Nicholas is lying, says Rickards
by Deborah Diaz


Day of defiance: Rape accused Clint Rickards enters court, where he took the witness stand in his defence.
Photo: John Selkirk; Dominion Post


 

A defiant Assistant Commissioner Clinton Rickards says Louise Nicholas is lying about being sexually abused and that there was giggling and laughing during their two "sexual contacts".

Rickards, a father of five and Auckland's top policeman, took the witness stand yesterday to tell a High Court jury at Auckland that Mrs Nicholas was lying about being raped and abused with a police baton 20 years ago. The truth, he said, was that he and his friend Bradley Shipton once watched each other have sex with the then 18-year-old.

About a week later, she gave him oral sex and then he had sex with her flatmate.

Rickards said he would not have remembered Mrs Nicholas' name if rape allegations had not been made a decade later, and then again a decade after that.

Rickards, Shipton and another former police officer, Robert Schollum, are on trial for charges of raping and sexually abusing Mrs Nicholas in Rotorua back in 1985 and 1986.

She alleges that Rickards and Shipton used to drop by her Corlett St flat and force her to have sex, sometimes as a threesome, and that all three men were involved in an incident where she was taken to a house in Rutland St, forced to have group sex and indecently assaulted with a baton.

"Louise Nicholas is lying," was the phrase that Rickards, 45, used repeatedly while giving evidence on the eighth day of the trial. He told the court she had lied about rape, lied about Rutland St and lied about seeing him in uniform, as he was a plain-clothed trainee detective at the time.

Sex had occurred, but in mid-1986, later than Mrs Nicholas had claimed.

In the mid-1980s, he had been 24 years old, had a young family and a mortgage, and did not go out much.

Under questioning by his lawyer, John Haigh, QC, Rickards said Shipton had taken him to see Mrs Nicholas one evening at a house in Kusabs Rd. After some "jovial banter", she sat on his knee, kissed him, kissed his ears and rubbed his back.

They all went into a bedroom, where Shipton watched him have sex with her. He then watched while Shipton had sex with her. Everybody was happy and "giggling and laughing", Rickards said yesterday.

Seven to 10 days later, Mrs Nicholas had invited them to her Corlett St flat. She gave him oral sex, and then he had sex with her flatmate.

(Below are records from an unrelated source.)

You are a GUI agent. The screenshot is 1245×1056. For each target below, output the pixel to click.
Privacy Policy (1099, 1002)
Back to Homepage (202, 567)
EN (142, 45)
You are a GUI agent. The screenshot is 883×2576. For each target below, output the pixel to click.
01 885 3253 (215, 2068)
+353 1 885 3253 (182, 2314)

"The allegations made by Mrs Nicholas are lies. That's the only way I can describe it," Rickards said.

In cross-examination, prosecutor Brent Stanaway asked Rickards: "What was in it for Louise Nicholas?" during those encounters.

He replied: "I have no idea, Mr Stanaway, you'd have to ask her."

Asked what Shipton was doing while Rickards had sex with Mrs Nicholas, Rickards said he did not know.

"Oh, come on," Mr Stanaway retorted.

Mr Stanaway suggested that Rickards had been tipped off about the allegations by Shipton in 1994, before being spoken to by a senior police officer about them, and that the men had stuck to a "script" ever since.

"When you tell the truth, there's no conflict," Rickards repeatedly told the court. "I told the truth."

When Mr Stanaway put it to him that he had worn his uniform on the first day of trial in order to intimidate Mrs Nicholas, Rickards repeatedly said: "I'm proud to be a police officer and serving my community."

Under re-examination, Rickards said the officers charged over Prime Minister Helen Clark's speeding motorcade also wore their uniforms. The police had taken a hammering in the media over the past two years, he said.

"I have never been ashamed."

The trial has now been adjourned till Monday. The jury has been told Shipton will not be calling defence evidence but that Schollum will.